The topic of the manuscript (a machine learning tool for the identification of NO2 from ships) is relevant for atmospheric applications and fits into the scope of AMT. The manuscript is clearly written but would benefit from another round of English proof reading. The level of details is low, and I recommend to provide more details on the method, the training and the performance of the model to make the manuscript more useful for the readers. It would also be good if the authors could give an example of a possible application of their method, as this is not clear to me.
Major comments:
- In the title and throughout the manuscript, the authors write about NO2 plumes. At first, I understood this to be plumes from individual ships. However, after reading the full manuscript, I think the algorithm looks for large elongated regions of enhanced NO2 as they are present over certain shipping routes. These NO2 enhancements are the accumulated result of many individual plumes, and in my opinion, they should not be called "plumes".
- As in all satellite NO2 maps, only some of the shipping lanes can be identified in this study. The authors explain this by clouds, which certainly are a factor, but probably not the main one. In my opinion, NO2 signals from ships can only be detected if a large enough number of ships operates on a narrow track at not too high wind speeds, as dilution can reduce the signal below the detection limit of the satellite measurements. These aspects need to be discussed, and the statement “we show that cloudiness in these shipping routes is the culprit …” needs to be changed.
- The authors discuss a shipping route from the coast of Africa to Madagascar. I’m sceptical about this finding as this is also a well known area of pollution export from South African power stations. My guess is, that these have elongated shapes and are therefore misclassified as ship emissions. Please discuss.
- The authors claim, that their method is useful for emission inventory and emission compliance studies. These claims need to be substantiated or removed. As it is presented in the manuscript, the counting of pixels classified as containing ship emissions is not quantitative relative to the NOx emissions of ships in general and even less for individual ships.
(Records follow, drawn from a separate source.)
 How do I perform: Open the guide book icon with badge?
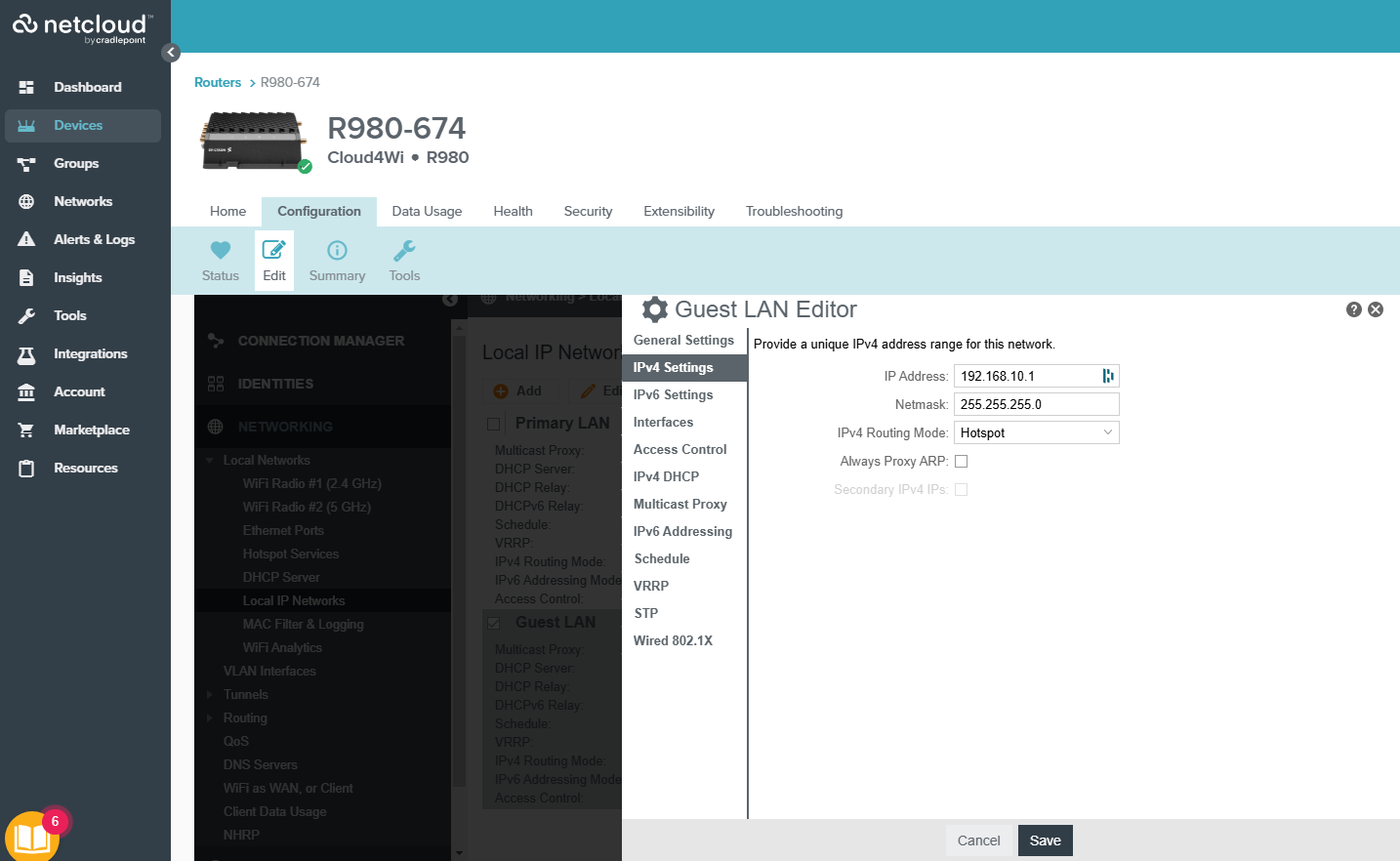(32, 837)
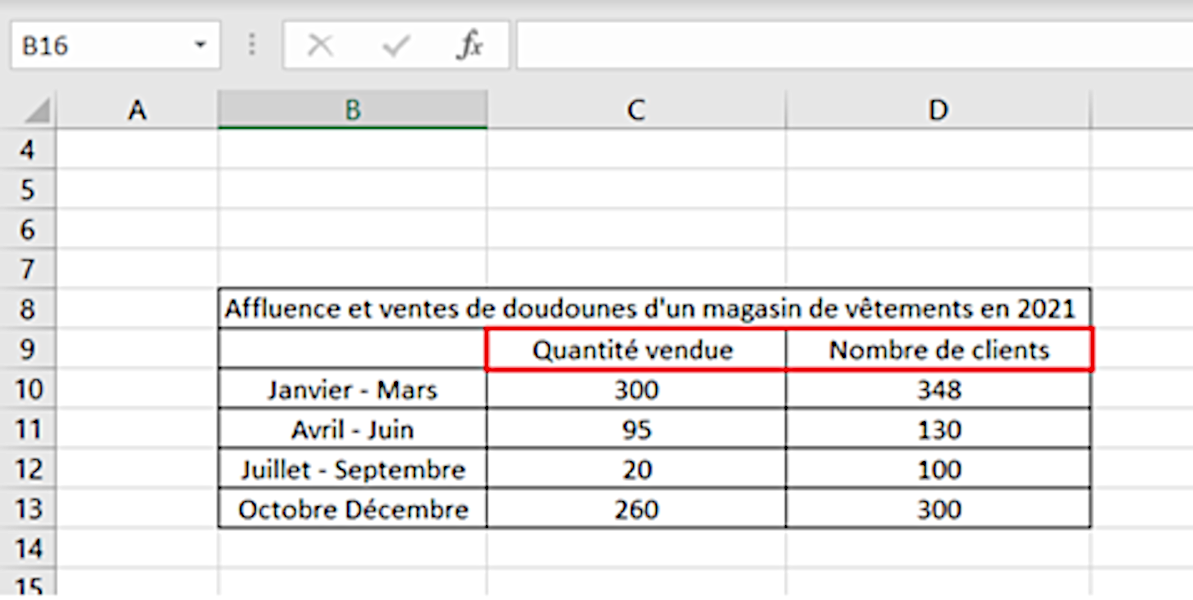The height and width of the screenshot is (600, 1193).
Task: Select column B header
Action: tap(352, 110)
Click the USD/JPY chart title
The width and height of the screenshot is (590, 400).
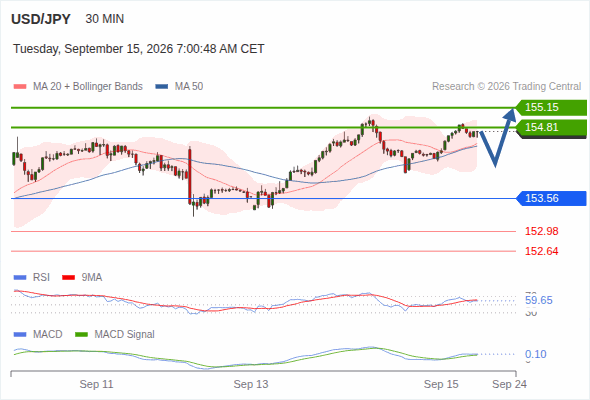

- Very little information is given on the model and the training. For example, from which regions are the training data sets? From line 99/100 it appears, as if only data over the Indian Ocean is used? What is the proportion of “empty” training data? What is the performance of the classification?
Minor comments:
Line 32: Satellites do not retrieve NO2 concentrations but NO2 columns
Line 34/35: Language
Line 47/48: These references are more than 20 years old and no longer representative
Line 76/77: See major point about “plumes”. I don’t think that your algorithm is actually identifying the plumes from individual ships.
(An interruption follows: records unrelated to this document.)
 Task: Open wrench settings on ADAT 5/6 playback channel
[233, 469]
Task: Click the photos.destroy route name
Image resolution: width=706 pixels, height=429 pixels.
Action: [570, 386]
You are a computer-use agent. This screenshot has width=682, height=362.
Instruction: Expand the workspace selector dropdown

Line 99: Which shipping route map?
Figure 1: Was this scene part of the training data set? If so, then please replace by a scene from the test data set.
Line 126: Please provide more details about the input matrix. Why did you choose 400 x 400? Does this mean, that you are skipping the outermost 25 pixels on each side of an orbit?
Line 128: lever => level
Figure 2: It would be nice to update this figure to show NO2, not clouds
Line 145: Does that imply two flips and 3 rotations? Are these transformations already included in your counting of training data?
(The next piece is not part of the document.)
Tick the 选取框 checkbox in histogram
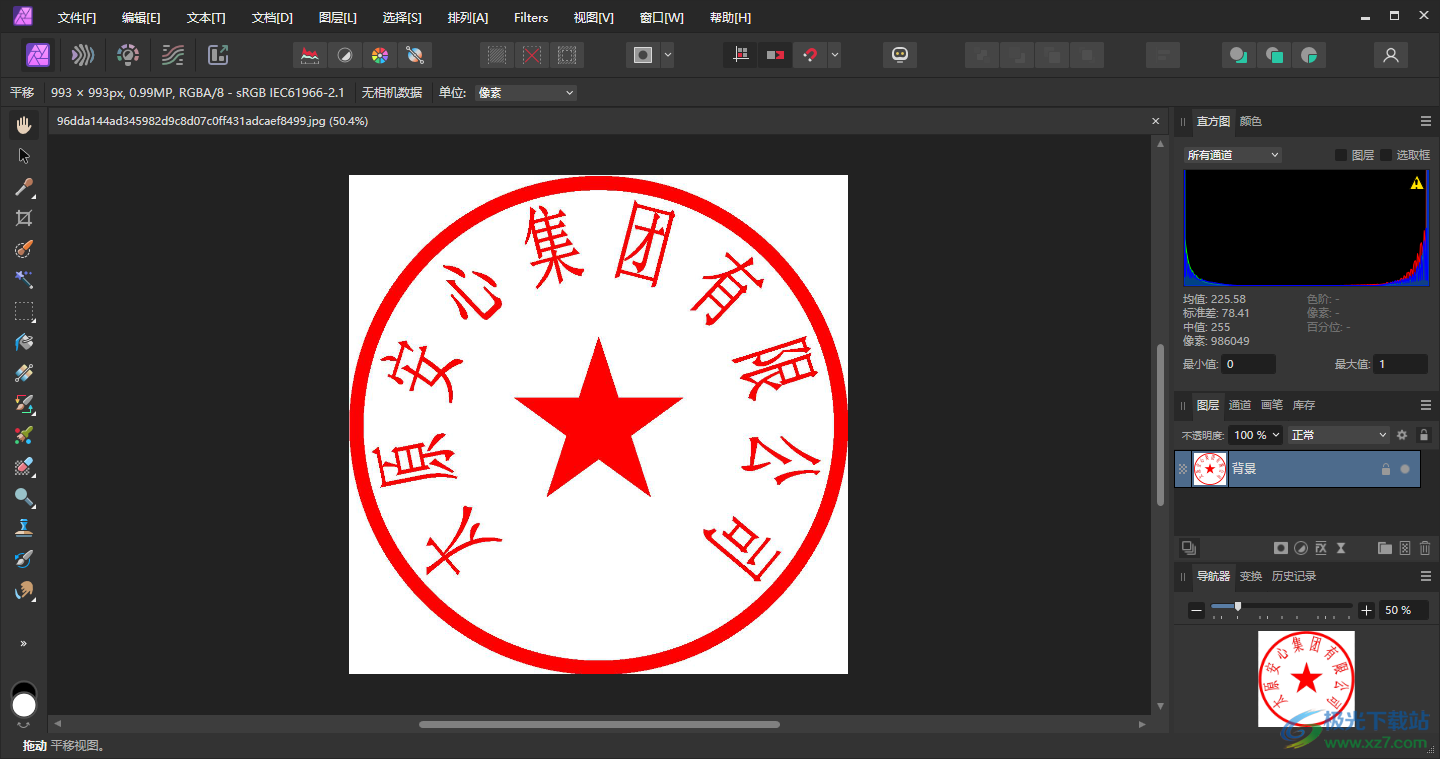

Figure 3: Were these scenes part of the training data set? If so, then please replace by scenes from the test data set.
Figure 4: TROPOMI does not retrieve NO2 emissions as stated in the figure and in the text in line 218. It also does not retrieve NO2 concentrations as stated in the caption. It’s NO2 columns.
Figure 4: Some aggregation has been applied in these figures which appear to have low spatial resolution (otherwise, no more than 365 counts per year are possible in a given location, while frequencies here are up to 10000. Please explain what is shown here.
Line 222: Why low clouds? Aren’t high clouds even more of a problem? See also my general comments on clouds.
Line 282: I think this sentence is a bit mixed up. It’s not the uncertainties which add subpixel variabilities, but sub-pixel variability which leads to uncertainties.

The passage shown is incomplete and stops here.